* Work item: Only what runs from the line with "Copy the response body with copy icon" to the final line of the records below should be given again, word for word.

- - -

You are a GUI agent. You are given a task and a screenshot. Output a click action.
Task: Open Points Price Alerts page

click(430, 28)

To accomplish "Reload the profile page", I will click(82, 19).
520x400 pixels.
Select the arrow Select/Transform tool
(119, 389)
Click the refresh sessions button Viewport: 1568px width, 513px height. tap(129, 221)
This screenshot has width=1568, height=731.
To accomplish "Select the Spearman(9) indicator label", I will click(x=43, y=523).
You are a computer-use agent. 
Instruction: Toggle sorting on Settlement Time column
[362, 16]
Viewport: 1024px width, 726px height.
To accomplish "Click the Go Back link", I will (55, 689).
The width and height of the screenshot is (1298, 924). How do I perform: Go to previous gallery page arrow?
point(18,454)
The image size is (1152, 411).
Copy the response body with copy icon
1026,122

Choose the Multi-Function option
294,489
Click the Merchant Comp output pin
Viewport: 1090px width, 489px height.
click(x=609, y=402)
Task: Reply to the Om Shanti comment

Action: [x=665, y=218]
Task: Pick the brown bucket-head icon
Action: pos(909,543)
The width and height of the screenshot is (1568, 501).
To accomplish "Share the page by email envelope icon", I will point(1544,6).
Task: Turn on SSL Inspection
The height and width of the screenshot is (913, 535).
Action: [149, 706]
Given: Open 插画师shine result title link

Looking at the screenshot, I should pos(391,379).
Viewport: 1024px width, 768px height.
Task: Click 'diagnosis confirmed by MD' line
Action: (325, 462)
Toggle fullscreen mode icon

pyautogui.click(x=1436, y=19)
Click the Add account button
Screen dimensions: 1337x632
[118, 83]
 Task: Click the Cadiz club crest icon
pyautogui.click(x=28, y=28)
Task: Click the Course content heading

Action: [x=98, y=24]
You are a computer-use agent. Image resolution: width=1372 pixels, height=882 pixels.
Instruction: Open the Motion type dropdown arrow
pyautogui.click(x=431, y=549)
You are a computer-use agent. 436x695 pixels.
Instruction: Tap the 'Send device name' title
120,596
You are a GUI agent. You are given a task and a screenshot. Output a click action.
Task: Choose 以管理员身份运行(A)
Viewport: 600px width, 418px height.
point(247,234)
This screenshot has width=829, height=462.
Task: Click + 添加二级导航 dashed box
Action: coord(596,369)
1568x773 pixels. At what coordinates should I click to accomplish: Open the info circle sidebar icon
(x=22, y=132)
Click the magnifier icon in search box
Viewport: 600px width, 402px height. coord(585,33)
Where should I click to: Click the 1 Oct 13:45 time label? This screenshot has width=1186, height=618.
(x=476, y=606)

- - -

* Result of this task:
Copy the response body with copy icon
1026,122

Choose the Multi-Function option
294,489
Click the Merchant Comp output pin
Viewport: 1090px width, 489px height.
click(x=609, y=402)
Task: Reply to the Om Shanti comment

Action: [x=665, y=218]
Task: Pick the brown bucket-head icon
Action: pos(909,543)
The width and height of the screenshot is (1568, 501).
To accomplish "Share the page by email envelope icon", I will point(1544,6).
Task: Turn on SSL Inspection
The height and width of the screenshot is (913, 535).
Action: [149, 706]
Given: Open 插画师shine result title link

Looking at the screenshot, I should pos(391,379).
Viewport: 1024px width, 768px height.
Task: Click 'diagnosis confirmed by MD' line
Action: (325, 462)
Toggle fullscreen mode icon

pyautogui.click(x=1436, y=19)
Click the Add account button
Screen dimensions: 1337x632
[118, 83]
 Task: Click the Cadiz club crest icon
pyautogui.click(x=28, y=28)
Task: Click the Course content heading

Action: [x=98, y=24]
You are a computer-use agent. Image resolution: width=1372 pixels, height=882 pixels.
Instruction: Open the Motion type dropdown arrow
pyautogui.click(x=431, y=549)
You are a computer-use agent. 436x695 pixels.
Instruction: Tap the 'Send device name' title
120,596
You are a GUI agent. You are given a task and a screenshot. Output a click action.
Task: Choose 以管理员身份运行(A)
Viewport: 600px width, 418px height.
point(247,234)
This screenshot has width=829, height=462.
Task: Click + 添加二级导航 dashed box
Action: coord(596,369)
1568x773 pixels. At what coordinates should I click to accomplish: Open the info circle sidebar icon
(x=22, y=132)
Click the magnifier icon in search box
Viewport: 600px width, 402px height. coord(585,33)
Where should I click to: Click the 1 Oct 13:45 time label? This screenshot has width=1186, height=618.
(x=476, y=606)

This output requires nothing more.